_What needs to be done_: Repeat the lines of the material word for word, starting at the line containing "This screenshot has height=192, width=353." and ending at the line containing "tap(491, 79)", with both of those lines included.

_Source material_:
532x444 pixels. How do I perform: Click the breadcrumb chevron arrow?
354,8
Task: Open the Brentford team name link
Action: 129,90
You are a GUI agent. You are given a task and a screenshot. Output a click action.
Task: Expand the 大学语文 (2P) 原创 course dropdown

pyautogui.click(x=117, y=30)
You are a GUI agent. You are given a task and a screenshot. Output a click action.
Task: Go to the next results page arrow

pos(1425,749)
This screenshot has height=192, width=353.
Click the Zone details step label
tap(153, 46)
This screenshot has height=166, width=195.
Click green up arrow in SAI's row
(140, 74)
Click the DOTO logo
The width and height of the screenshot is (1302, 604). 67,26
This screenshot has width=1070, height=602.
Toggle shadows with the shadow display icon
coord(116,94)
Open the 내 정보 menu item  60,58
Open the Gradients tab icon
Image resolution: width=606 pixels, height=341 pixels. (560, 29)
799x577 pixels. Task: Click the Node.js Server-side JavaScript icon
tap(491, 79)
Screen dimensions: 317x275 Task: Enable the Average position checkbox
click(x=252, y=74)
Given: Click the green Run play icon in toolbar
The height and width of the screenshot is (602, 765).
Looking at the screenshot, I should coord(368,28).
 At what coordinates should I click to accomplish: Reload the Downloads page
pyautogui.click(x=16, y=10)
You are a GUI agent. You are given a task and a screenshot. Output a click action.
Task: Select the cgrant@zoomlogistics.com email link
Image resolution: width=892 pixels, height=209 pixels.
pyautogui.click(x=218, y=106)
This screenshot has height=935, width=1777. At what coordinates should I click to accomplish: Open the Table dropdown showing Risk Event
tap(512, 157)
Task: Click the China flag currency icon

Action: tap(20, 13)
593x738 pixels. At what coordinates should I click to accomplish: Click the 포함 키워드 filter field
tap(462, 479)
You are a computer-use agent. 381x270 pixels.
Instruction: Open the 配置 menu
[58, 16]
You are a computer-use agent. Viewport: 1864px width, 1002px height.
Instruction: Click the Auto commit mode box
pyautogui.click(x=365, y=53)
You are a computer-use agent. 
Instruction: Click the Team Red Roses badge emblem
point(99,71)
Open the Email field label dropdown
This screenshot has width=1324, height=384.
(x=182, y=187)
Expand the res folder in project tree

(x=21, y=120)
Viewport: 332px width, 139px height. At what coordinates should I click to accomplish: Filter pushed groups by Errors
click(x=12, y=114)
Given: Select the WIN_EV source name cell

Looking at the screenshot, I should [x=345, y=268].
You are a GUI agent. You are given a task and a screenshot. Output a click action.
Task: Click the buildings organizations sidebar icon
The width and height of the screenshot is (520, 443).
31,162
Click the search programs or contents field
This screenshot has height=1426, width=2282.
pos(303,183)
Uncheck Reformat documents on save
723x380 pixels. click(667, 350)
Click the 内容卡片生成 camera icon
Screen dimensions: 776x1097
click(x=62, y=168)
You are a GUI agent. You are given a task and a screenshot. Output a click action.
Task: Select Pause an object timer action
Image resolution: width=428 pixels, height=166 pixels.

_Solved exercise_:
This screenshot has height=192, width=353.
Click the Zone details step label
tap(153, 46)
This screenshot has height=166, width=195.
Click green up arrow in SAI's row
(140, 74)
Click the DOTO logo
The width and height of the screenshot is (1302, 604). 67,26
This screenshot has width=1070, height=602.
Toggle shadows with the shadow display icon
coord(116,94)
Open the 내 정보 menu item  60,58
Open the Gradients tab icon
Image resolution: width=606 pixels, height=341 pixels. (560, 29)
799x577 pixels. Task: Click the Node.js Server-side JavaScript icon
tap(491, 79)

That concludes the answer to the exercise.